This page organizes papers related to artificial intelligence published around the world. This page is summarized using Google Gemini and is operated on a non-profit basis. The copyright of the paper belongs to the author and the relevant institution. When sharing, simply cite the source.
Backdoor Attribution: Elucidating and Controlling Backdoor in Language Models
Created by
Haebom
Author
Miao Yu, Zhenhong Zhou, Moayad Aloqaily, Kun Wang, Biwei Huang, Stephen Wang, Yueming Jin, Qingsong Wen
Outline
This paper analyzes the vulnerability of fine-tuned large-scale language models (LLMs) to backdoor attacks and explores the internal mechanisms of these attacks in an interpretable manner. Using a tripartite causal analysis framework called Backdoor Attribution (BkdAttr), we propose a Backdoor Probe that proves the presence of backdoor features within the representations they learn, and develop Backdoor Attention Head Attribution (BAHA) to efficiently identify the specific attention heads that process these features.
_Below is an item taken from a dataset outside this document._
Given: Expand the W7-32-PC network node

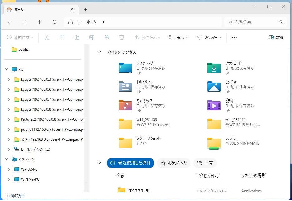Looking at the screenshot, I should [x=9, y=169].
Experimental results show that removing just 3% of all heads can reduce the attack success rate (ASR) by over 90%. Furthermore, we demonstrate that backdoor attacks can be controlled with a single-point intervention on a single representation by leveraging the Backdoor Vector derived from these heads.
Takeaways, Limitations
•
Takeaways:
◦
Provides new insights into the internal mechanisms of the LLM backdoor attack.
◦
Presenting a practical methodology for controlling backdoor attacks (Backdoor Vector).
◦
Contribute to mitigating backdoor attacks and establishing defense strategies.
◦
LLM presents new directions in the field of safety research.
•
Limitations:
◦
May be limited to specific LLM models and backdoor attack types.
◦
Further research is needed on the generalizability of the backdoor vector and its effectiveness in other attack scenarios.
◦
Complexity of building and applying a backdoor vector.
◦
Limitations of overall defense against backdoor attacks.